Eight years under Hezbollah’s rule: al-Qusayr today

The Syrian flag held high along with Hezbollah’s flag on top of a military vehicle on the Syrian-Lebanese borders - August 2017 (AFP)

The Syrian flag held high along with Hezbollah’s flag on top of a military vehicle on the Syrian-Lebanese borders - August 2017 (AFP)


Homs – Orwah al-Mundhir

Every time Abu Somer travels from Homs to Damascus while transporting vegetables, he tries to overlook a huge road sign erected 20 kilometers south of Homs, informing drivers taking the international highway (M5) linking Homs and Damascus, that they are approaching the al-Qusayr city’s junction. 

Abu Somer described to Enab Baladi the feelings he develops whenever he approaches his city that he fled years ago. He said, “I make my car go faster when I come near the al-Qusayr bridge. My heart aches every time I pass that road.” 

Abu Somer was forced to leave the city of al-Qusayr eight years ago and could not return because the Lebanese Hezbollah militia established a headquarters in the neighborhood containing his house.

Abu Somer told Enab Baladi that for drivers to enter the city, they must cross the bridge and pass through a security checkpoint for the regime’s 4th Division. The elements on the checkpoint question the drivers about their reason for seeking entry after inspecting their vehicles thoroughly. The drivers then have to go through a series of barriers belonging to Hezbollah.

A conditioned return

The majority of the al-Qusayr residents were denied the right to return home, and most of them are still living in displacement camps in Lebanon or Syrian cities in the Qalamoun region, or in Homs city center, even though the Syrian regime has regained control of the city.  

Abu Mohammed Toumeh, a resident of al-Qusayr city who has fled his area to the northern countryside of Homs, told Enab Baladi that “Nothing is encouraging about returning to  al-Qusayr.” “Hezbollah has complete control and influence over the city and the villages of al-Qusayr, and it deliberately provides poor services to discourage residents from returning home.”  

Toumeh pointed out that even if the former residents were motivated to return, they still have to obtain a security clearance given only to the Syrian regime’s affiliates and loyalists.  

Toumeh explained that the majority of those who returned to al-Qusayr had left the city when the opposition factions took control of it. As for those who fled because of the regime, only a few of them were granted permission to return home.
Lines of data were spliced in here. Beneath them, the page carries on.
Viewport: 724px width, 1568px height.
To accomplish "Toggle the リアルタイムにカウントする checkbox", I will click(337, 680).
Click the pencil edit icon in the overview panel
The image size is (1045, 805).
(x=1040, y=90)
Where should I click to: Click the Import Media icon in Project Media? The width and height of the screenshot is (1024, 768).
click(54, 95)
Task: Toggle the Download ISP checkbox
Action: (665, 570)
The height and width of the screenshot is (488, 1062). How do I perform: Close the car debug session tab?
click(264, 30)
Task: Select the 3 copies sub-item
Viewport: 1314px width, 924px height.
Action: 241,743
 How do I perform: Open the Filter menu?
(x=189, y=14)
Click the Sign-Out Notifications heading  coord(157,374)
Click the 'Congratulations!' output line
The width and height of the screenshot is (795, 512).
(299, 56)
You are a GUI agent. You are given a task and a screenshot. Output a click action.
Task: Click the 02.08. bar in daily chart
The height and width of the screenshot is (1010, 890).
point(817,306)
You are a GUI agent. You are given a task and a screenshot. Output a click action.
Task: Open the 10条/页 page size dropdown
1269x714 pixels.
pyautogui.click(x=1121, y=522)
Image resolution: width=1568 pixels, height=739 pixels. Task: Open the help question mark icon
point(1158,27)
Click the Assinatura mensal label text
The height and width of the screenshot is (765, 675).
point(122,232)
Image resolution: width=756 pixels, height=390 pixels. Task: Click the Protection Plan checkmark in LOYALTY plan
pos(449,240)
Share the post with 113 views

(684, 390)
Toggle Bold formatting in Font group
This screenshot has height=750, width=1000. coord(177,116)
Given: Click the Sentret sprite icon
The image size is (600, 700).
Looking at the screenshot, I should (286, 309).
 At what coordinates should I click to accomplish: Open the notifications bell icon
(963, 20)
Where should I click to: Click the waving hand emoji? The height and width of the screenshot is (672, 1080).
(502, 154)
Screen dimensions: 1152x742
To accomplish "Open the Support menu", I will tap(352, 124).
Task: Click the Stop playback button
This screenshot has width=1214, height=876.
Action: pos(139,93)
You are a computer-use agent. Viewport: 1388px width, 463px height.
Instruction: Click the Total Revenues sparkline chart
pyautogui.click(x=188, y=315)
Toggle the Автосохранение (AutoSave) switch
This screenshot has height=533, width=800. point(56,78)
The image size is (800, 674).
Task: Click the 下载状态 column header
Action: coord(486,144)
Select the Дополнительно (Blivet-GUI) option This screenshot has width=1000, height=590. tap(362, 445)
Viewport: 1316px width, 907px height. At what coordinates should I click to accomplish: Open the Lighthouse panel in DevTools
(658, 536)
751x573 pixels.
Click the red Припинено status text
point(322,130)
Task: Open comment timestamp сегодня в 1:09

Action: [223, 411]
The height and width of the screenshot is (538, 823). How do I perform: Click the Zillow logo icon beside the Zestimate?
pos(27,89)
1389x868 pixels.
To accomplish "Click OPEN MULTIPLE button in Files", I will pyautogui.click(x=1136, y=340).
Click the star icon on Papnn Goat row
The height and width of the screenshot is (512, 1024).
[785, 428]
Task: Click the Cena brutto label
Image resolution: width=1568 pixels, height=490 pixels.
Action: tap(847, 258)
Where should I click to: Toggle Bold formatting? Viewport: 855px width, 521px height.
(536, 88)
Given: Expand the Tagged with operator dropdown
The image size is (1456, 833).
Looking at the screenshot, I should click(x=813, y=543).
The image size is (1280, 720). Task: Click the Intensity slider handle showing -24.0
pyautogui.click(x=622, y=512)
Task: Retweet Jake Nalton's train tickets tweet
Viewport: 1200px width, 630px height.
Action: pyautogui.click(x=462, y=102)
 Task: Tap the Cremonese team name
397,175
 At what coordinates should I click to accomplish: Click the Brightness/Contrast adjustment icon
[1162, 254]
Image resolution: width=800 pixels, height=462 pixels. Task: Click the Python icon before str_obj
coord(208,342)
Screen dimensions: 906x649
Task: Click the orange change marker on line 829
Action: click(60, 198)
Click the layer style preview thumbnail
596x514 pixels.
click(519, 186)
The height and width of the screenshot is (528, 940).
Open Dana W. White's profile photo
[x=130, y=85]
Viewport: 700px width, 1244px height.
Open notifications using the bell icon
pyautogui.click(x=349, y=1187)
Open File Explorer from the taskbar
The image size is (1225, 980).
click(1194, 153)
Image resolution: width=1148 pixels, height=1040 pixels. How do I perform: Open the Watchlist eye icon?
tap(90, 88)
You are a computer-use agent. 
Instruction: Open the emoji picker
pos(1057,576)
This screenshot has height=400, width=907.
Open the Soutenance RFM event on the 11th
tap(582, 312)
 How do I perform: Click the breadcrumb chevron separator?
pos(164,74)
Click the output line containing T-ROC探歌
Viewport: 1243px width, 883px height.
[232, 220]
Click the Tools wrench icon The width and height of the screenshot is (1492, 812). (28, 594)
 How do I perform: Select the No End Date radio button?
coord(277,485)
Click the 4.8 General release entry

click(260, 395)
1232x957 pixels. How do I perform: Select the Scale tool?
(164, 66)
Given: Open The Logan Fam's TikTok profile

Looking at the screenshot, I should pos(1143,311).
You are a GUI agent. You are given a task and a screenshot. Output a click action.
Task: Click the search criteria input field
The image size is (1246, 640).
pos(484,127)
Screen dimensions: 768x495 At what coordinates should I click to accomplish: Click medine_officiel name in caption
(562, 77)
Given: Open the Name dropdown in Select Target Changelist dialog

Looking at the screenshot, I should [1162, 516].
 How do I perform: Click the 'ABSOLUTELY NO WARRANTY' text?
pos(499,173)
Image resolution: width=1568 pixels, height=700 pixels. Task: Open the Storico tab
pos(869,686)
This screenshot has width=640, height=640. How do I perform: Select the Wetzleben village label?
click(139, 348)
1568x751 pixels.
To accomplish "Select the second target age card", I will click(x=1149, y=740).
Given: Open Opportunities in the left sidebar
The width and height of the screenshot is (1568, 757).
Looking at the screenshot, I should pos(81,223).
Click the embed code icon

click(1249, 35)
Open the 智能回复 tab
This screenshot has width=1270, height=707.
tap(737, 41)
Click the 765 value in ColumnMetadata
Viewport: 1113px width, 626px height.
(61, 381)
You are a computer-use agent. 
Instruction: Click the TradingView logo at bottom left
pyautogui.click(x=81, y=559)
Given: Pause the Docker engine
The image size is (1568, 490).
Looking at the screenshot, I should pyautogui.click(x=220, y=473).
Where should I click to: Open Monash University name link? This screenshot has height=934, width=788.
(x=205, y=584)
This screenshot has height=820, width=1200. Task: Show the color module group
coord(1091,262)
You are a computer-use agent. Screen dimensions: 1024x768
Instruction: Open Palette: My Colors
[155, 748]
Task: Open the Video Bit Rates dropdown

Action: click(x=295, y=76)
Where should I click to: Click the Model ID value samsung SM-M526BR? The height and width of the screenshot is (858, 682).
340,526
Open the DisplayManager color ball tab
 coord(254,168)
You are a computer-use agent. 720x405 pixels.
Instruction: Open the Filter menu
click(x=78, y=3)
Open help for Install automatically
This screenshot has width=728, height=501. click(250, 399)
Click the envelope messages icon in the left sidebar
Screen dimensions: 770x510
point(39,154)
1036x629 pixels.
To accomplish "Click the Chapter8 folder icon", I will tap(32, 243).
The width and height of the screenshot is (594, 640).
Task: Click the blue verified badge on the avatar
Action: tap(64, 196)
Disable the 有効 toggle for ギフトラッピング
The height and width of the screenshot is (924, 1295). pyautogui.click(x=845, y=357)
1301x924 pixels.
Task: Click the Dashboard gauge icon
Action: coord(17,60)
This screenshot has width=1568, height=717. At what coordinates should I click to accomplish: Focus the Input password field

According to Toumeh, the security approval given by Hezbollah is the main prerequisite to returning, for the regime’s intelligence branches, have no authority whatsoever inside the city.

Since February 2014, people of al-Qusayr have been prevented from returning to their properties. However, in October 2019, the regime’s state and pro-government media outlets announced the return of a batch of displaced residents after Hassan Nasrallah, the Secretary-General of Hezbollah, called on the city residents to return home in September 2019. 

Hezbollah dominates smuggling routes of al-Qusayr

The city of al-Qusayr is of strategic importance due to its location and proximity to the Lebanese borders. It is the main route for the passage of smuggled goods that benefit Hezbollah.

Yousef, a university student from al-Qusayr, told Enab Baladi that the city was a bustling hub for smuggling between Lebanon and Syria before 2011.

Yousef mentioned that Hezbollah had dominated the smuggling activity after it controlled the city and the Syrian-Lebanese borderline. As a result, local smugglers had to work in loading goods or as drivers to secure a living, while Hezbollah received all smuggling profits. 

With the support of Hezbollah, the Syrian regime re-established its control over al-Qusayr eight years ago. The battles to recapture al-Qusayr were the first to witness the involvement of foreign forces alongside the regime’s army.

Statistics released in 2011 revealed that 85 percent of the city’s buildings were destroyed in the fighting, and an entire population of about 969,000 were forcibly displaced from their houses.